François Ozon’s new film was billed as a “Secret Screening” at the festival, as all information about it was embargoed. We knew only that John Waters described it as “a lu-lu,” and that description seems fair enough. To be sure, Ozon’s style in Peter von Kant is nothing like the “low camp” of Waters himself, but the outfits and emotions are so over-the-top that “campy” seems an accurate descriptor. Peter’s personal assistant, for example, is a silent butler who dresses like Charlie Chaplin and robotically carries out his abusive master’s every whim.

         The title character is a successful filmmaker who lives in elegant decadence in Paris, where he seems to be having a midlife crisis, bored with his career and mostly drinking and snorting cocaine. In walks Amir on the arm of Peter’s best friend Isabelle, an actress who once starred in his films, and he’s instantly smitten with the adorable, however lost, young man. Amir has no visible skills or experience, which doesn’t prevent Peter from casting him in his next film in a bid to win Amir’s amour. When we rejoin the happy couple nine months later, Amir has become an insufferable brat who appears on magazine covers and barely tolerates Peter, finding him (far from a slender man) physically repulsive.

         The film’s structure brings to mind A Star is Born (any version) in which a jaded superstar who’s drinking himself to death discovers an ingénue and launches her career, even as his own prospects are declining. When Amir leaves for good, Peter doesn’t chalk it up to experience (of course) but plunges deeper into drugs and alcohol, culminating in a scene in which his mother, his daughter, and Isabelle converge to witness a meltdown to rival anything that happens in A Star Is Born.

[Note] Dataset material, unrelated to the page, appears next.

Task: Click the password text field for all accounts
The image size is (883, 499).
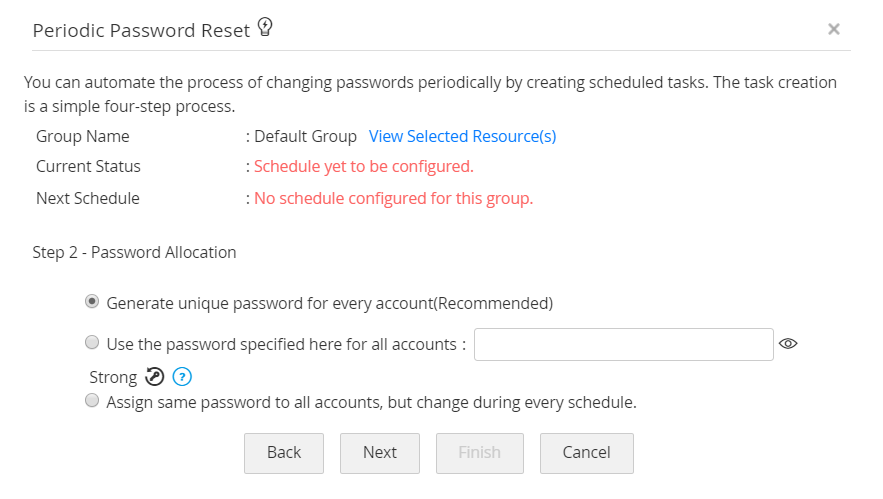Action: click(x=624, y=344)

         Ozon’s film is based on Rainer Werner Fassbinder’s 1972 film The Bitter Tears of Petra von Kant (based on his play), which had an all-female cast. Just as Petra has been married to a number of men, Peter has apparently been married to at least two women—the daughter who comes home from boarding school is from his “first marriage.” Virtually the entire film is set in Peter’s flat, where a small number of friends and relatives come and go to reveal Peter’s back story and current state of angst. It turns out that Amir, too, is married to a woman, with whom he is still in touch and possibly even in love. The fact that both men have now “gone gay” is not met with any surprise. The idea that gender matters in sexual attraction is treated as a quaint notion in these (satirically observed) postmodern times.